Quanto vorrei essere egoista, ma non posso.

Drew merita di sapere, ma non sarò mia pronta a dirglielo. Per questo, l'unica cosa di cui non mi pento è l'essermi sollevata dal suo corpo con una velocità bisognosa nel mettere quanta più distanza possibile fra noi e senza lasciarlo rispondere, sono scappata via.

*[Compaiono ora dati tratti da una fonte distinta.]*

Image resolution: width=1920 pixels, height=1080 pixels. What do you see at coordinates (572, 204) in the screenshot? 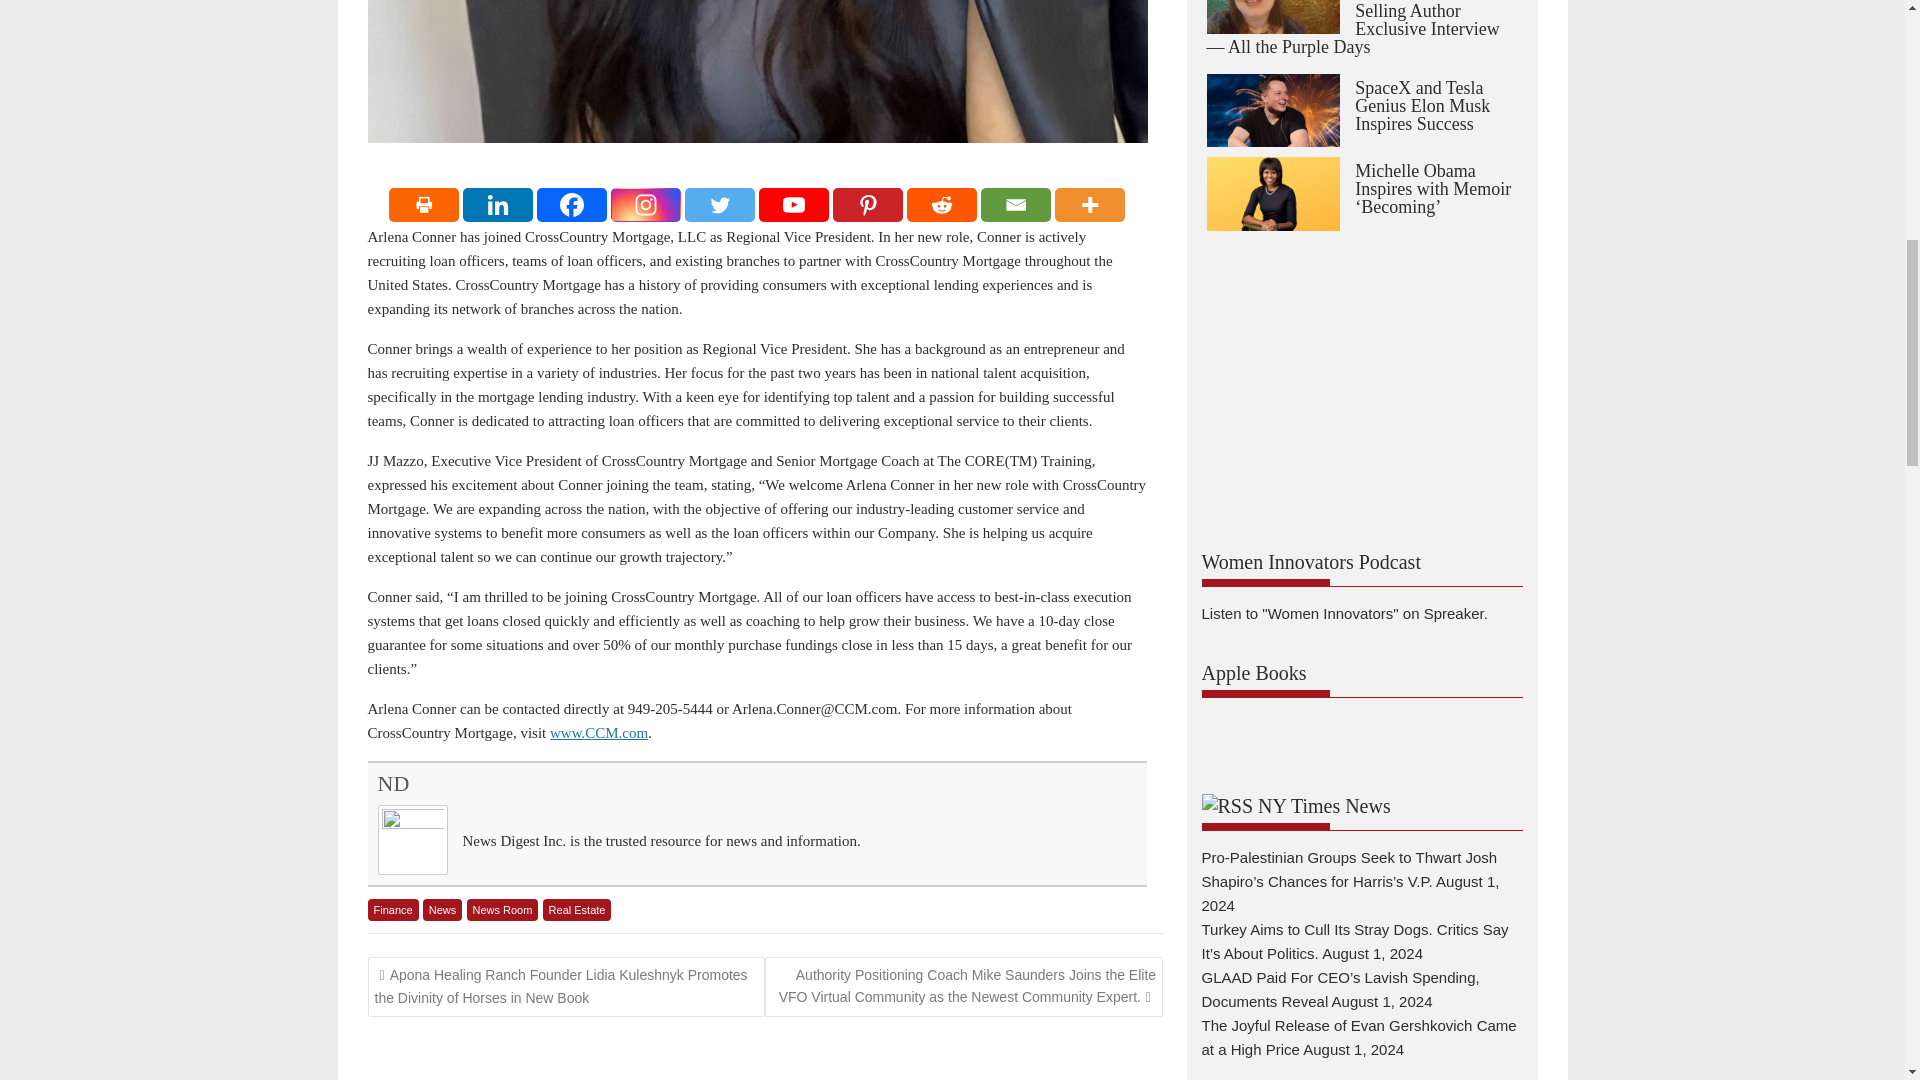
I see `Facebook` at bounding box center [572, 204].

Ignorarlo, però, è stata l'impresa più difficile degli ultimi cinque giorni perché, sebbene uscissi dopo aver controllato che la sua auto non fosse parcheggiata nel viale, evitato di incontrarlo fra i corridoi della scuola nascondendomi ad ogni angolo e prendendo la via più lunga per tornare a casa, non lo ha fermato dal bussare almeno una volta al giorno alla mia porta con annesse suppliche di uscire per poterne parlare faccia a faccia come due veri adulti.

Il mio comportamento riconosco che non è stato affatto maturo, ma se solo sapesse che ciò che mi turba non è solo il "ti amo" che gli ho detto, non so se resterebbe accanto a me anche solo un secondo in più.

La distanza è l'unica cosa che può far procedere le cose per il meglio, nonostante sia la scelta più semplice e non quella più giusta. È ovvio.

Ma per fortuna - o sfortuna, dipende dai punti di vista - la distanza che metterò in questo weekend sarà abbastanza per evitare di cedere alla tentazione di bussare alla sua porta e supplicarlo di stringermi e non lasciarmi più.

Il treno che ho preso questa notte verso Newport News stride sui binari già da nove ore e il paesaggio fuori dal finestrino accompagna i miei tristi pensieri. Oggi, sette marzo, anche lui non sembra entusiasta; è cupo, c'è vento e in lontananza alcuni fulmini squarciano il cielo nuvoloso. Direi in perfetto accordo con il mio umore e con la ricorrenza della morte di mia madre.

Quanto mi manca...

Oggi sono sedici anni da quel giorno che ha condizionato la mia vita per sempre e nonostante voglia semplicemente piangere, ricordo ancora le sue parole: «Quando me ne andrò, perché succederà presto figlia mia, non voglio saperti triste per me. Io avrò sempre cura di te, perché sei la cosa più bella che questa vita potesse donarmi».

Ingenuamente, le promisi di non piangere ma quanto mi costa ogni volta che il suo pensiero sfiora la mia mente è intraducibile a parole.

E, come se mia madre avesse capito quanto poco manchi prima di sfociare in un pianto incontrollabile, il mio telefono inizia a vibrare ad ogni messaggio inviato da parte di Eve distraendomi immediatamente.